BrockmireThere are a lot of vile jokes and uproarious situations in the series “Brockmire,” in which Hank Azaria plays a slightly unhinged alcoholic sports announcer.

But there’s nothing funnier in the show, which begins its second season on IFC tonight, than Azaria’s central impersonation of a Midwestern sports announcer who uses that flat cadence to describe everything including, in its first episode, an explicit reverie about his wife’s unfaithfulness that gets him kicked off his major league job.

There’s something tremendously satisfying about speaking in what is a beloved character voice to me, baseball announcer, and saying these absolutely insane and sometimes really insightful things,” Azaria says.

It’s all because he uses that familiar tone and cadence that’s less frequently heard in real life but was once as common in sports broadcasting booths as the loud plaid sportsjacket Brockmire also wears.

At the TV Critics Association winter press tour, I asked about the inspirations for Brockmire, who first appeared in a celebrated 2010 video on Funny or Die, which is listed as a producer of the IFC series.

Before the IFC series premiered, he said, “I sent out season one to every sportscaster I know before it came out, just, like, ‘Please look at this…It’s a love letter to baseball. I love you, and I love this.’ And many responded.

“Bob Costas in particular really loved it,” Azaria said, “He called it what I call it, which is the generic baseball announcer voice of the ’70s and the ’80s.”
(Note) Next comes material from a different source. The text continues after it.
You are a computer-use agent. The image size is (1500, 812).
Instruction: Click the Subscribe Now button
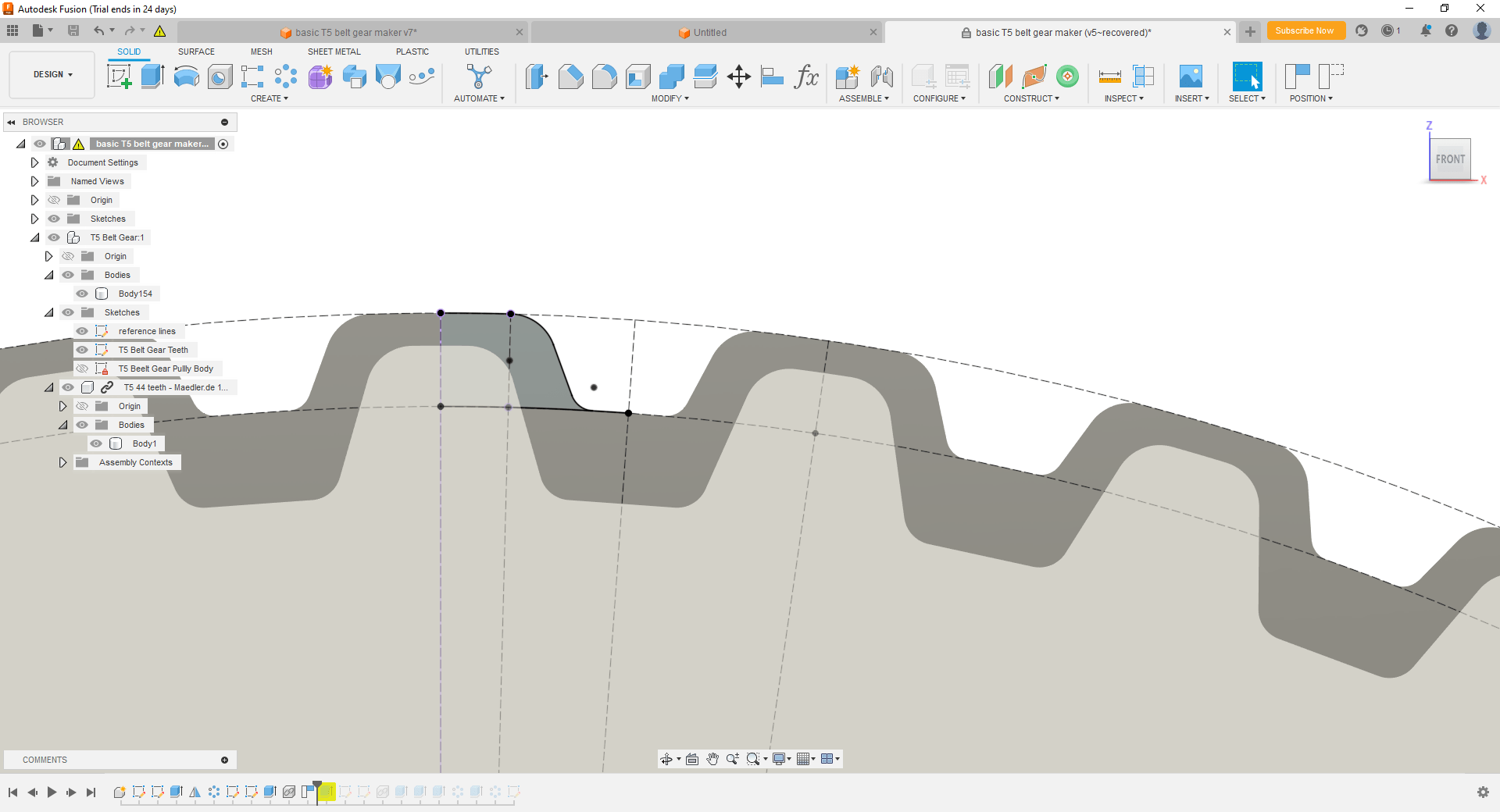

Then he began to describe it, in that sportscaster’s very voice: “He’s an amalgam. It’s just like vanilla ice cream, this voice. It’s down the middle.”

As for a specific inspiration, “it’s nobody in particular,” Azaria says, but adds, “ Jon Miller is perhaps the closest, I think, modern vocal timbre-wise.”
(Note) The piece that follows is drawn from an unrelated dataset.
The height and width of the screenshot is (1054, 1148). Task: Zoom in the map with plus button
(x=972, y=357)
Miller, the voice of the San Francisco Giants since 1997, previously called games for Oakland, Texas, Boston and Baltimore, and hosted “Sunday Night Baseball” for ESPN for two decades from 1990-2010.

But, Azaria was quick to add, “Jon Miller is an extraordinary broadcaster. There’s nothing down the middle talentwise about Jon Miller.”
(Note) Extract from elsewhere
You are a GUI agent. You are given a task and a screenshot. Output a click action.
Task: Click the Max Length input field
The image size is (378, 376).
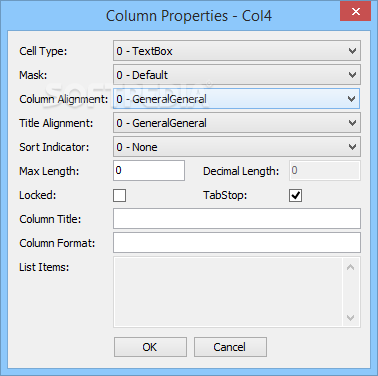[149, 171]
Who did Azaria listen calling games when he was growing up?

“Oh, I’m a Mets guy, a New York guy,” he said. “So: Bob Murphy; Lindsey Nelson, who the jacket is based on; Ralph Kiner; Marv Albert; Phil Rizzuto; and all of the Yankees guys, Bill White, of course, then Cosell and Curt Gowdy; and the national guys, Tony Kubek…

“ But none of those guys were really this guy,” he says, switching to his Brockmire voice: “You know. You still hear this guy on college basketball, right? Your average college basketball broadcaster, you’ll get this guy a lot still today.”

But it is a rare breed, says show co-creator Joel Church Cooper.

“There’s not a lot of broadcasters in baseball anymore who still kind of go for that big, deep voice with a big personality. It’s sort of a dying tradition, which works for what we are trying to build the show around, which is, Brockmire as a man out of time trying to struggle to keep up.”

That was true in season one, when it developed into a romance between the disgraced Brockmire and the owner of a minor league team, Amanda Peete, who only appears sporadically in season two as Brockmire moves to New Orleans to another minor league teams that he hopes will get him back to the majors.

To do so, he’ll have to beat a pandering announcer popular with local fans and tone down his alcoholic excess — not easy to do in New Orleans. In the mean time, his podcast “Brock Bottom” produced by his long-suffering assistant Charles (Tyrel Jackson Williams) has become a big hit among young audiences.

Brockmire is the latest in a series of hilarious characters Azaria has created based on the voice – a trait he’s been doing for laughs since he was a kid.

“Since I was little, I would imitate whatever I whoever I heard: family members, teachers, sportscasters, whatever. And back then, in the ’70s, you had those or late ’60s those big tape recorders. You had to press two buttons down real hard at once to record. And I would record myself and just make myself giggle.

“I didn’t realize as a teenager that not everybody could do that and it was actually a marketable skill.”

Sometimes, it got him in trouble. “Teachers didn’t always love it,” he said.

It got him into trouble recently, too, as voice of Apu (among many other voices) on “The Simpsons” when it was singled out as an offensive portrayal of South Asians — especially since it got so popular.

Although Azaria spent the whole of Hari Kondabolu’s documentary “The Problem with Apu” avoiding the question, he said at TCA it distressed him that it hurt people. He went further this week on late night TV, telling Stephen Colbert, “I’m perfectly willing and happy to step aside, or transition it into something new.”